TASK GOAL: Your answer must be the exact lines from the one with "Instruction: Click the no seat selection icon" to the end of the data, both included, with no pictures.

THE DATA:
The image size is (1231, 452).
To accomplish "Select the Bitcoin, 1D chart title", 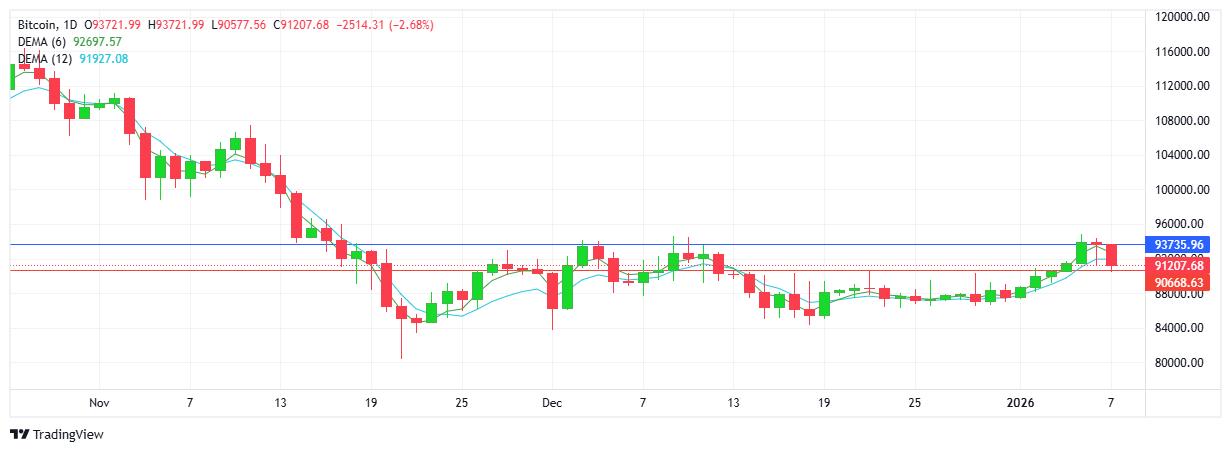I will coord(49,24).
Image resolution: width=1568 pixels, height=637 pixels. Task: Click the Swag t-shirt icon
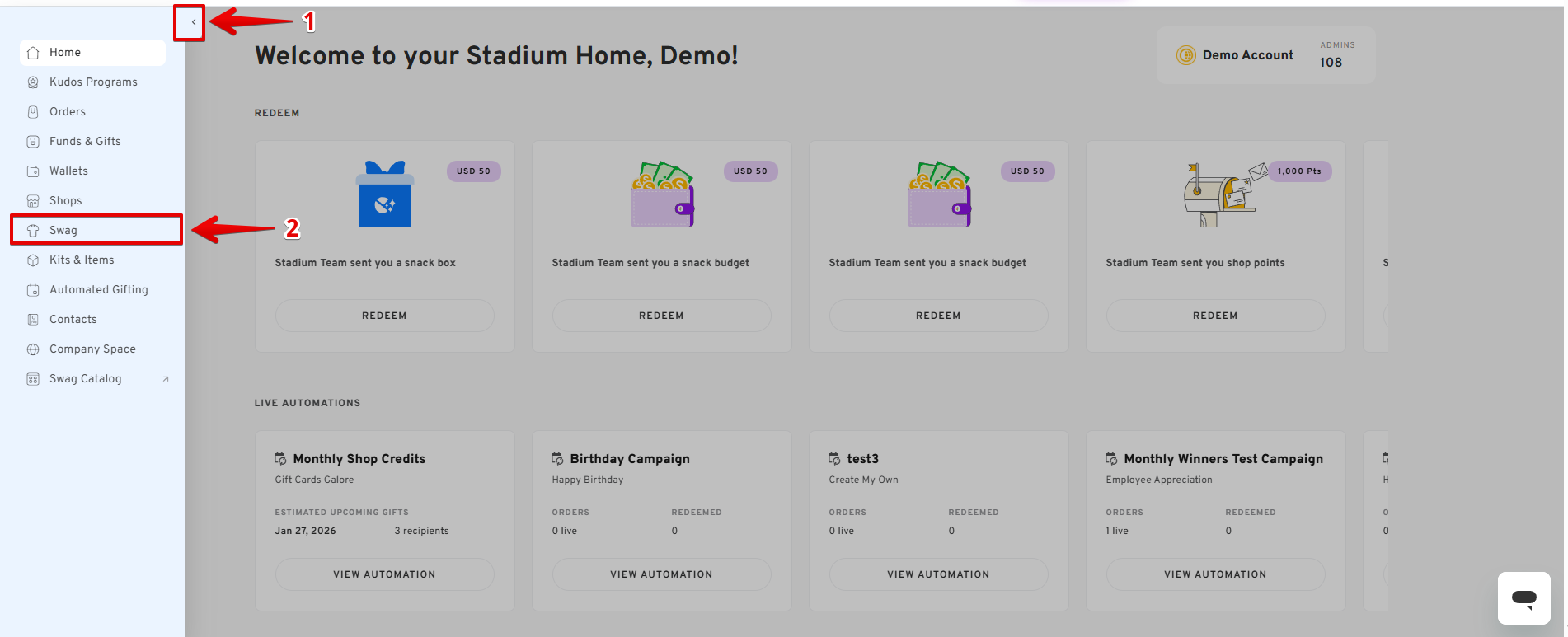point(33,231)
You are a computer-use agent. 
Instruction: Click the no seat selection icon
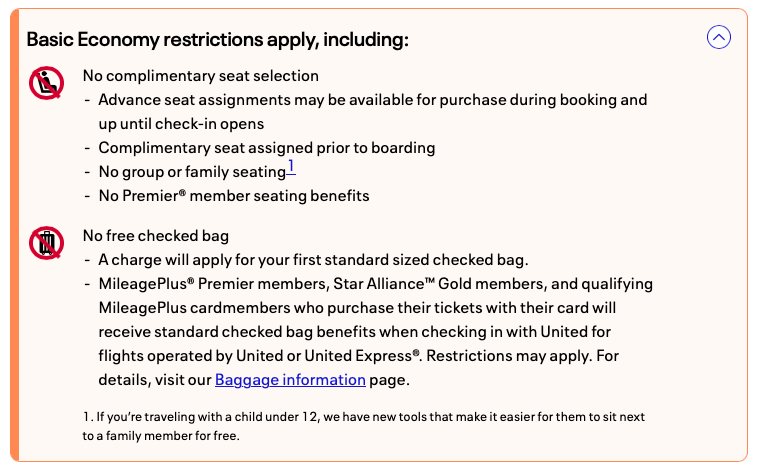tap(46, 83)
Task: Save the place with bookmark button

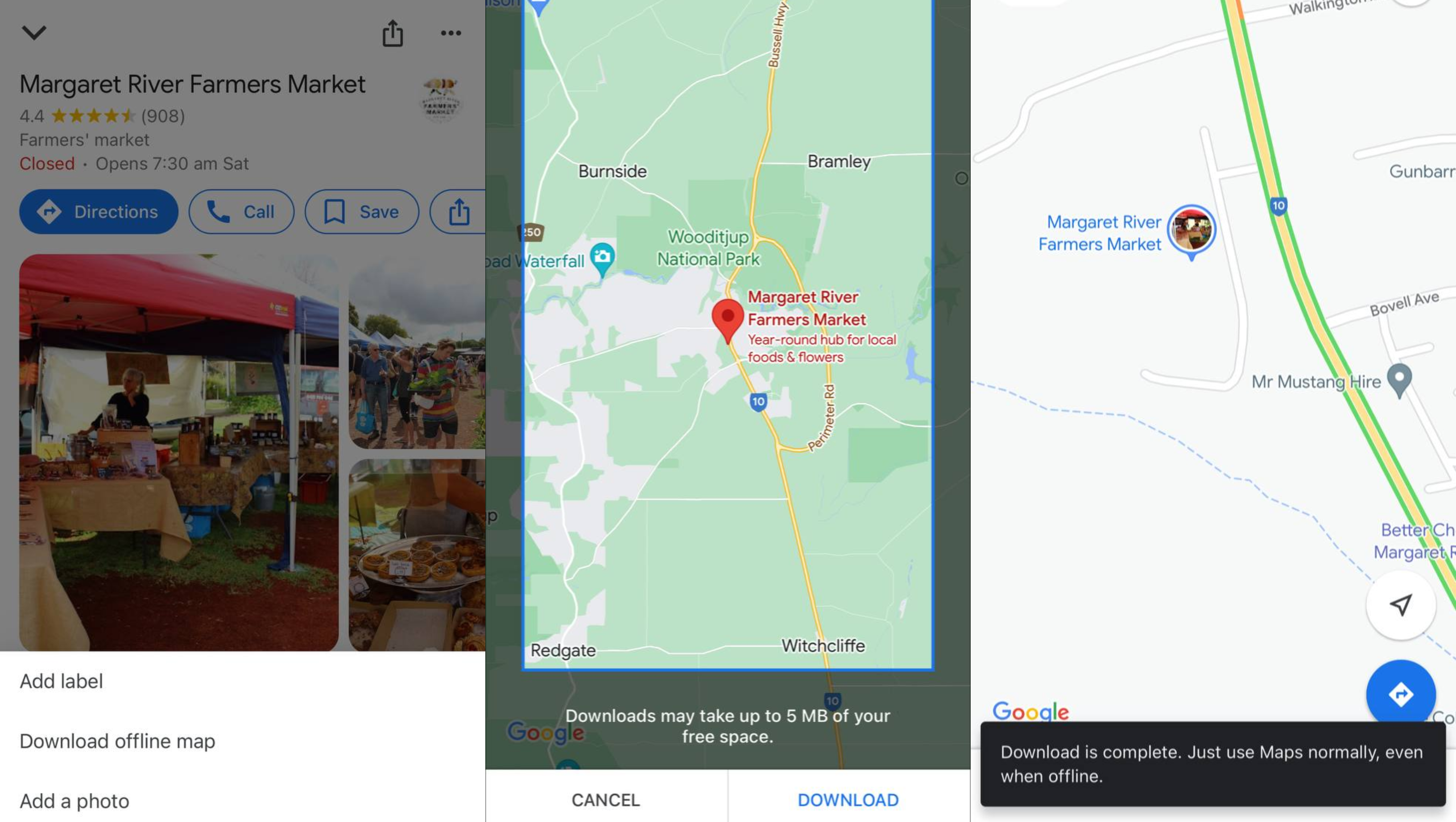Action: (362, 211)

SOLUTION FOR THIS PROBLEM:
Instruction: Click the no seat selection icon
tap(46, 83)
Task: Save the place with bookmark button

Action: (362, 211)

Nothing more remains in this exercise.